■ REQUIREMENT
Please keep pictures out of the copy, and print exactly the lines from the one containing "You are a GUI" through the end of the records.

■ RECORDS FOR PROCESSING
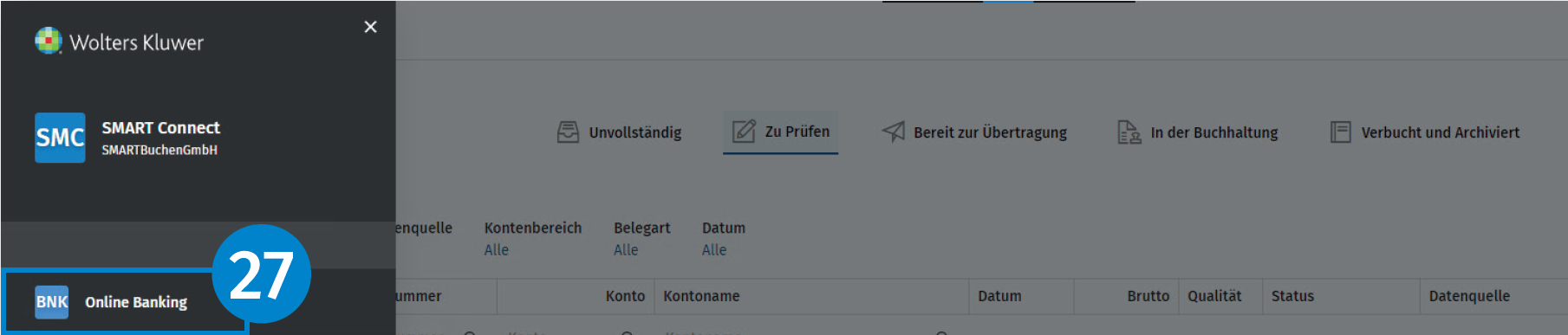Select the SMC application icon
The image size is (1568, 335).
coord(60,138)
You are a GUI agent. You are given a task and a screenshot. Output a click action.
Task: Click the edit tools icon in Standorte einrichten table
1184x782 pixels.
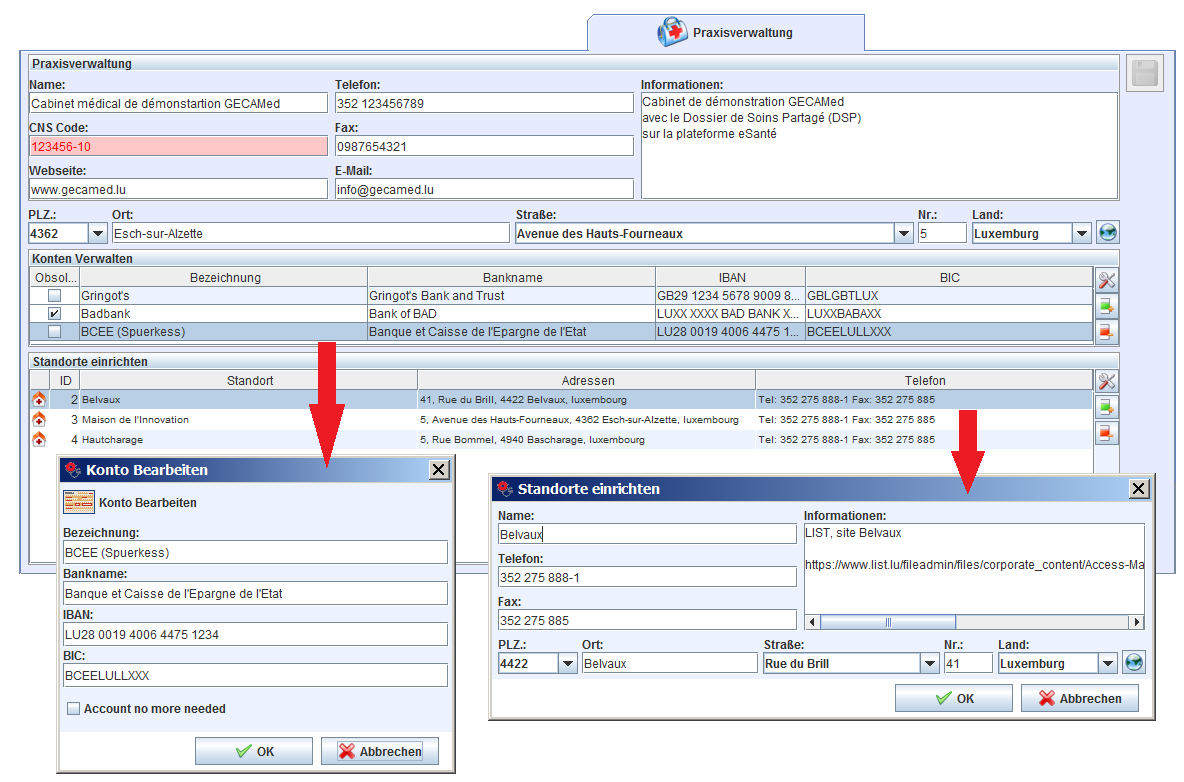(x=1106, y=381)
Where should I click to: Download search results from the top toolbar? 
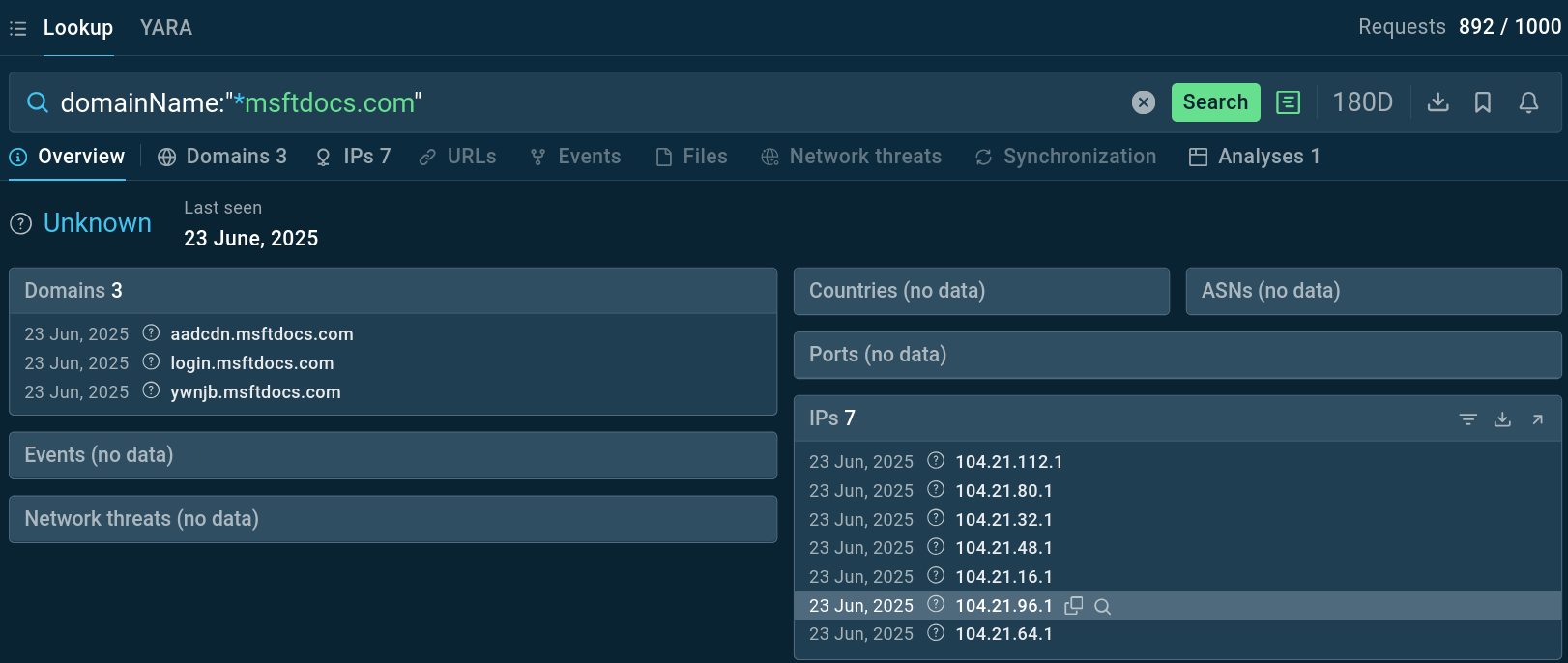pos(1437,102)
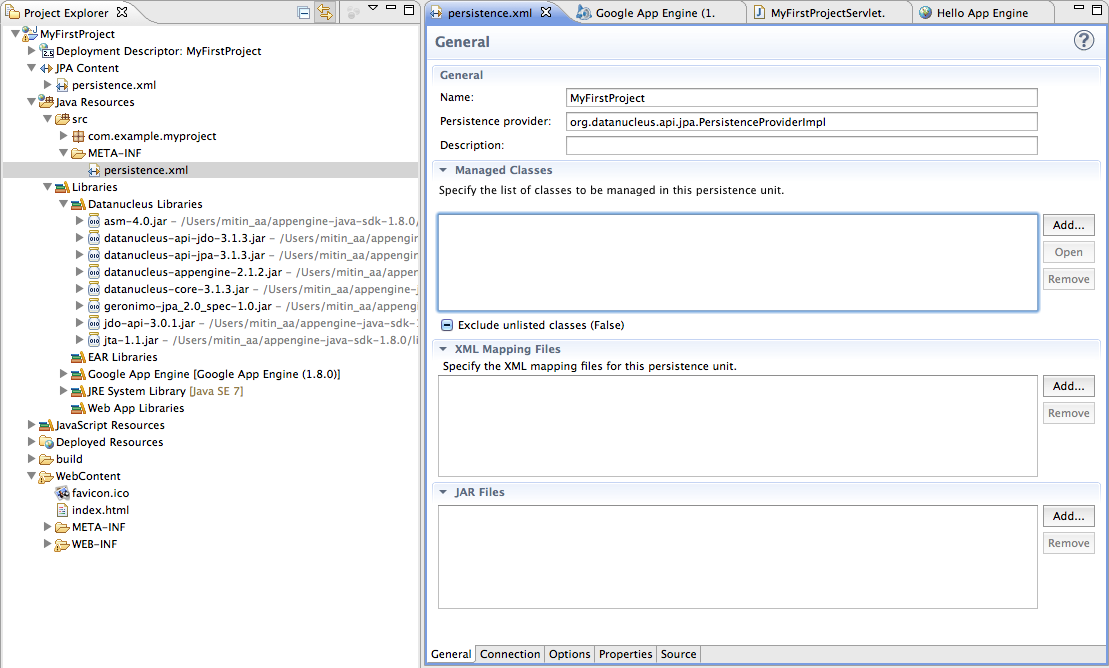Collapse the XML Mapping Files section
This screenshot has width=1109, height=668.
443,350
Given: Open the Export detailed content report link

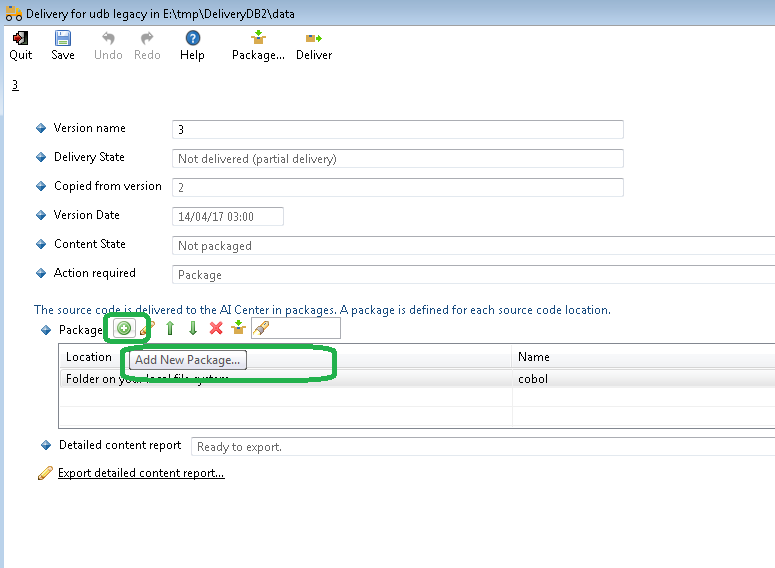Looking at the screenshot, I should tap(141, 473).
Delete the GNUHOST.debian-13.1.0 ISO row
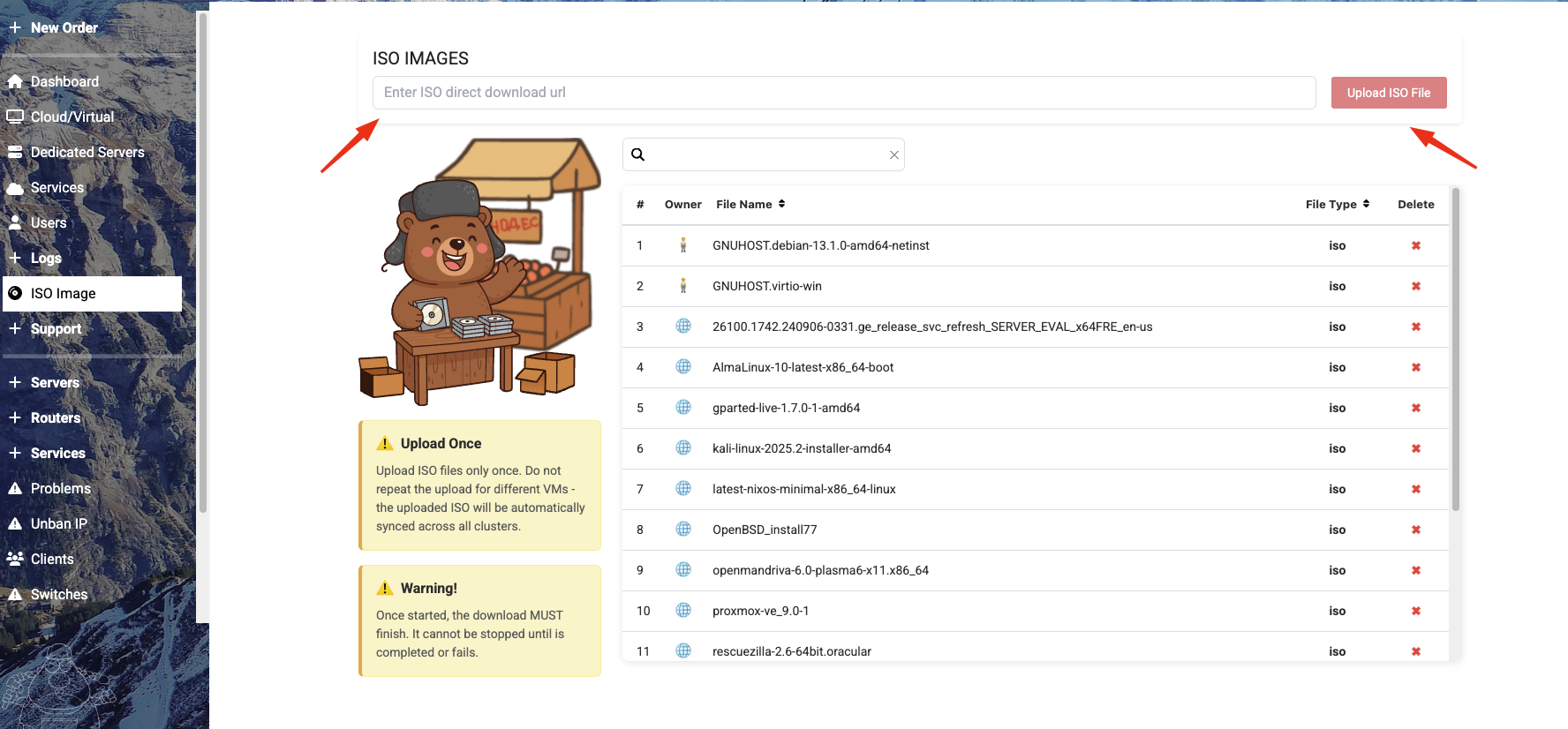This screenshot has width=1568, height=729. pyautogui.click(x=1415, y=245)
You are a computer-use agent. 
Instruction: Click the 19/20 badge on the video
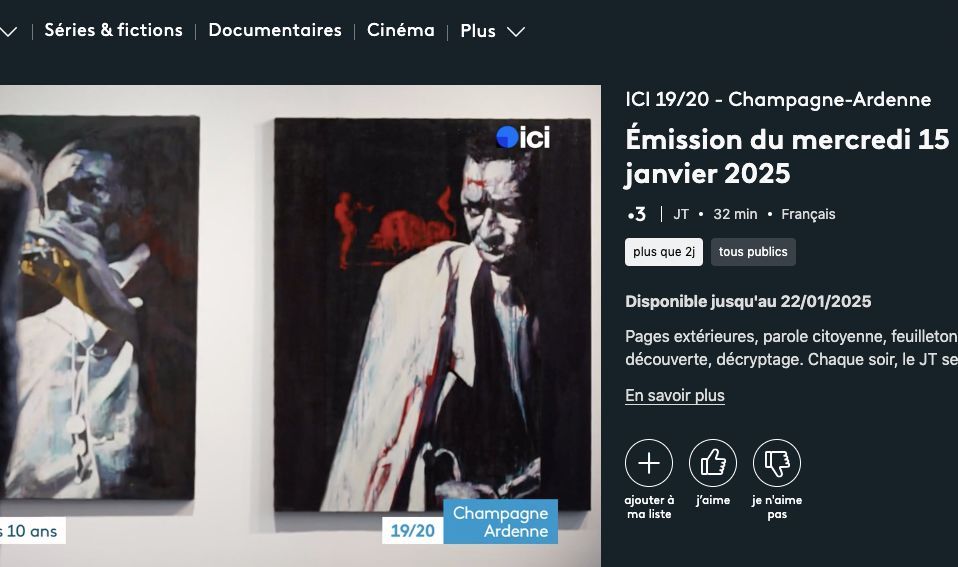pos(413,530)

■ ANSWER TO THE PROBLEM
You are a GUI agent. You are given a task and a screenshot. Output a click action.
Task: Click the edit tools icon in Standorte einrichten table
1184x782 pixels.
(x=1106, y=381)
Where should I click to: Download search results from the top toolbar? 
pos(1437,102)
Collapse the XML Mapping Files section
This screenshot has width=1109, height=668.
443,350
Given: Open the Export detailed content report link

Looking at the screenshot, I should tap(141, 473).
Delete the GNUHOST.debian-13.1.0 ISO row
This screenshot has width=1568, height=729. pyautogui.click(x=1415, y=245)
You are a computer-use agent. 
Instruction: Click the 19/20 badge on the video
pos(413,530)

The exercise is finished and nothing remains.